Do this:
Give the lines of the items below, from the line holding "The image size is (1366, 768)." through the line holding "[x=20, y=452]", inclusive, as a JSON list of strings with one string per line and blank lines left out.

● ● ● ● ● ● ●

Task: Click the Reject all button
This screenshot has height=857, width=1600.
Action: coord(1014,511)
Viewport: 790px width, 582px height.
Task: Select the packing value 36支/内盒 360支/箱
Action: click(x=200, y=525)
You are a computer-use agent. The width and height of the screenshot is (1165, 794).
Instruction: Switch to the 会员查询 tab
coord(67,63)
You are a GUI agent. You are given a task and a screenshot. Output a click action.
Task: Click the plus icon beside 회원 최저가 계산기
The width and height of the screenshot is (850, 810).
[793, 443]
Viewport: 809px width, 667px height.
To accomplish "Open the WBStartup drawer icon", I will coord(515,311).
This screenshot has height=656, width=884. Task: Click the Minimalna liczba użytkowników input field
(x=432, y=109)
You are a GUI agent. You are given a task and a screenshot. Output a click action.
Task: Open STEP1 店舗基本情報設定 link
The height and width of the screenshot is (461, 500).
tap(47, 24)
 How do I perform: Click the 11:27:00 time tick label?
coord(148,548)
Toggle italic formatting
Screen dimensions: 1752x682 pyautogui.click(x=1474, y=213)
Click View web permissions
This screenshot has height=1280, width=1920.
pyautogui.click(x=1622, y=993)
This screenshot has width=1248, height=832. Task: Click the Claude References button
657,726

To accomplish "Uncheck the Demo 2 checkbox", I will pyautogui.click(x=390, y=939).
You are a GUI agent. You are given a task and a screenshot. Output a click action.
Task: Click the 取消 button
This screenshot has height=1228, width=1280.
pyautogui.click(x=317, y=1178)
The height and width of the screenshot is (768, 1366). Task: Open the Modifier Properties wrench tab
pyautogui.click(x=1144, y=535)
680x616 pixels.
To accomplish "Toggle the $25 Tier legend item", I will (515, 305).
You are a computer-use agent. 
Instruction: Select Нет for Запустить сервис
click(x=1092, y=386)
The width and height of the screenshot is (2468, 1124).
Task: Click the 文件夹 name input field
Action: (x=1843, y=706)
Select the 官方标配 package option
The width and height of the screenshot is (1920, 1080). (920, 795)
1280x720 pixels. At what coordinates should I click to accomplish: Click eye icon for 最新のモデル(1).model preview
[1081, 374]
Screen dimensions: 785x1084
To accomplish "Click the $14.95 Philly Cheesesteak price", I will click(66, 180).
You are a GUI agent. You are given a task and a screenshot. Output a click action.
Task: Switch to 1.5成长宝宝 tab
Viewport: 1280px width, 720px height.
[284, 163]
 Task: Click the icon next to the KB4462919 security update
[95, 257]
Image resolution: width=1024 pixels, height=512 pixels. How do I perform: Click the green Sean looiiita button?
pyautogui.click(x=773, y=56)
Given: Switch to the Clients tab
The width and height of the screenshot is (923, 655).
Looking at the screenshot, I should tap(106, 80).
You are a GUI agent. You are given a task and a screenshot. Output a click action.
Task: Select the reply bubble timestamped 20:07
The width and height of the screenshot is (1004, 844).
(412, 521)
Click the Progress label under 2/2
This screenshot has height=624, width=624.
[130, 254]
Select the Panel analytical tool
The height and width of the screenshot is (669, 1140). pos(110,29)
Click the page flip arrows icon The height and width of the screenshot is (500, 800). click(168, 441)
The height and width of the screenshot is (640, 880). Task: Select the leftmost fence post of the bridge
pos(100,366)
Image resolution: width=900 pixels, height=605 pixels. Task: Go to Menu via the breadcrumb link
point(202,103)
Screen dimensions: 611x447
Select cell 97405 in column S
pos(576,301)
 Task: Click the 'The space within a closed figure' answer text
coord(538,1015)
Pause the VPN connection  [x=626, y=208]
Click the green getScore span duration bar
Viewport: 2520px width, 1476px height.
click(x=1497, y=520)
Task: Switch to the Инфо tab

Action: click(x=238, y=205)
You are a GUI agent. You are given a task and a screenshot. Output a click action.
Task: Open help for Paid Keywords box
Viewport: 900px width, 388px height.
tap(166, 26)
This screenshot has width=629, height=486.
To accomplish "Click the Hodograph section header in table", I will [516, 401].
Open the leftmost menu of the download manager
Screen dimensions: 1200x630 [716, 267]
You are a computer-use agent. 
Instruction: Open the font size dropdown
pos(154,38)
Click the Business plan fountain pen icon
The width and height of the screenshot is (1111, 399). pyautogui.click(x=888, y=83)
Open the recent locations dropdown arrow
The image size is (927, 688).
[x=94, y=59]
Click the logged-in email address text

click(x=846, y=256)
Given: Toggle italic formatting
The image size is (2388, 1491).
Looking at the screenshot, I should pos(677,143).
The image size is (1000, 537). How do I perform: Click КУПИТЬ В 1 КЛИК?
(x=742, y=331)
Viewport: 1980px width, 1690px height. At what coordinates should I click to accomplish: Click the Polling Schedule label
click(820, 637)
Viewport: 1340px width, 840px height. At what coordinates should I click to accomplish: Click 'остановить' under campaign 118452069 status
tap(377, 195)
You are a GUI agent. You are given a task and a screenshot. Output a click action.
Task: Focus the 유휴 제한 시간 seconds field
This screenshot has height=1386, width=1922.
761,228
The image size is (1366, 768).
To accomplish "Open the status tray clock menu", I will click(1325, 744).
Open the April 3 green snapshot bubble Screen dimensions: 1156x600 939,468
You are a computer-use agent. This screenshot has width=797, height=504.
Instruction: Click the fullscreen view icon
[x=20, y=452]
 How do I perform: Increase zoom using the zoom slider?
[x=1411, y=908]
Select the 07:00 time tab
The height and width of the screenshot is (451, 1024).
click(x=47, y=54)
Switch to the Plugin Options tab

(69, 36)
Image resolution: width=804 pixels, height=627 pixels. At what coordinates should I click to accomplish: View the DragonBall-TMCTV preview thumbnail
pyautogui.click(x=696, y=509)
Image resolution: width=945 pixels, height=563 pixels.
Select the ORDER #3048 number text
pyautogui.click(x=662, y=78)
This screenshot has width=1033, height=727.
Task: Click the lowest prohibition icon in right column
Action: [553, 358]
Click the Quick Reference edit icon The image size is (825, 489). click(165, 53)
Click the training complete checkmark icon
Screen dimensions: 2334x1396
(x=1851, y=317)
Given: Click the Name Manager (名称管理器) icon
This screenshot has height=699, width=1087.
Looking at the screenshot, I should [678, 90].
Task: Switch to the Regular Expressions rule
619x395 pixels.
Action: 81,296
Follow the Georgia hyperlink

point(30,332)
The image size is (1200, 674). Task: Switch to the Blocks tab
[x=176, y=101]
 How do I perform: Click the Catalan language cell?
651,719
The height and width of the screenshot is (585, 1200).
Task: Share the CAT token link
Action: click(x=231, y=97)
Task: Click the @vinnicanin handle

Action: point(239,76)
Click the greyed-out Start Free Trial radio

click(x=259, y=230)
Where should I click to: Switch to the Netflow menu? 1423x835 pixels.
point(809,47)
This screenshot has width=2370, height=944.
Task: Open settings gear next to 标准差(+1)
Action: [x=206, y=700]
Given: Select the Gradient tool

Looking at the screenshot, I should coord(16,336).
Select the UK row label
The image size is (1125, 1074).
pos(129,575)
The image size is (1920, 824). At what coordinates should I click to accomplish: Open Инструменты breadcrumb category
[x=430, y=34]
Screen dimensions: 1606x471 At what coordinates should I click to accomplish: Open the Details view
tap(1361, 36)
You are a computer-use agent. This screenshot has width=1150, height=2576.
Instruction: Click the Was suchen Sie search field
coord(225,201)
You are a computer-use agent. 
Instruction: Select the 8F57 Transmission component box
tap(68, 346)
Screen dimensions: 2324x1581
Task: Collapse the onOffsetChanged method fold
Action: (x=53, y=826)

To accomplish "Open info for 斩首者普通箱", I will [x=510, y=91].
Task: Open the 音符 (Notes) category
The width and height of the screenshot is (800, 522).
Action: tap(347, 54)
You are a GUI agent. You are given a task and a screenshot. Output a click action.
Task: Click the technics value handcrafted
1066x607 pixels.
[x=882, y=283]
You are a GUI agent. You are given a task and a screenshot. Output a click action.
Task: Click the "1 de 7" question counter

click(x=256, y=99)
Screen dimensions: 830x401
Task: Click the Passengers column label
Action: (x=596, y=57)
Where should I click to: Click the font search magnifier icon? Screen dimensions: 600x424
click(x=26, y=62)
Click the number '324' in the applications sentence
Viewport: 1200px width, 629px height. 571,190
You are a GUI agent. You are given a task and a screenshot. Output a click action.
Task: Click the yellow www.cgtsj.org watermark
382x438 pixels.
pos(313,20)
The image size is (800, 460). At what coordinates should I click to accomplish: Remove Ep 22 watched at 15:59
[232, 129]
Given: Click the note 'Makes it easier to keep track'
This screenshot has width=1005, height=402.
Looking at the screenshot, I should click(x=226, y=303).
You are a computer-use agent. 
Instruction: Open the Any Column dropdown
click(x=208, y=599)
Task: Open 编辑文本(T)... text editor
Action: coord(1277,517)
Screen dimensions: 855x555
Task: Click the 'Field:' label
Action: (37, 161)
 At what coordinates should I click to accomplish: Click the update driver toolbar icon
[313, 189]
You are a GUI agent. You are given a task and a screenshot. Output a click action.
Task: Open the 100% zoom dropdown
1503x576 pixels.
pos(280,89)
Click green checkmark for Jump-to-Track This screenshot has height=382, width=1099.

● ● ● ● ● ● ●

Worked solution:
[
  "The image size is (1366, 768).",
  "To accomplish \"Open the status tray clock menu\", I will click(1325, 744).",
  "Open the April 3 green snapshot bubble Screen dimensions: 1156x600 939,468",
  "You are a computer-use agent. This screenshot has width=797, height=504.",
  "Instruction: Click the fullscreen view icon",
  "[x=20, y=452]"
]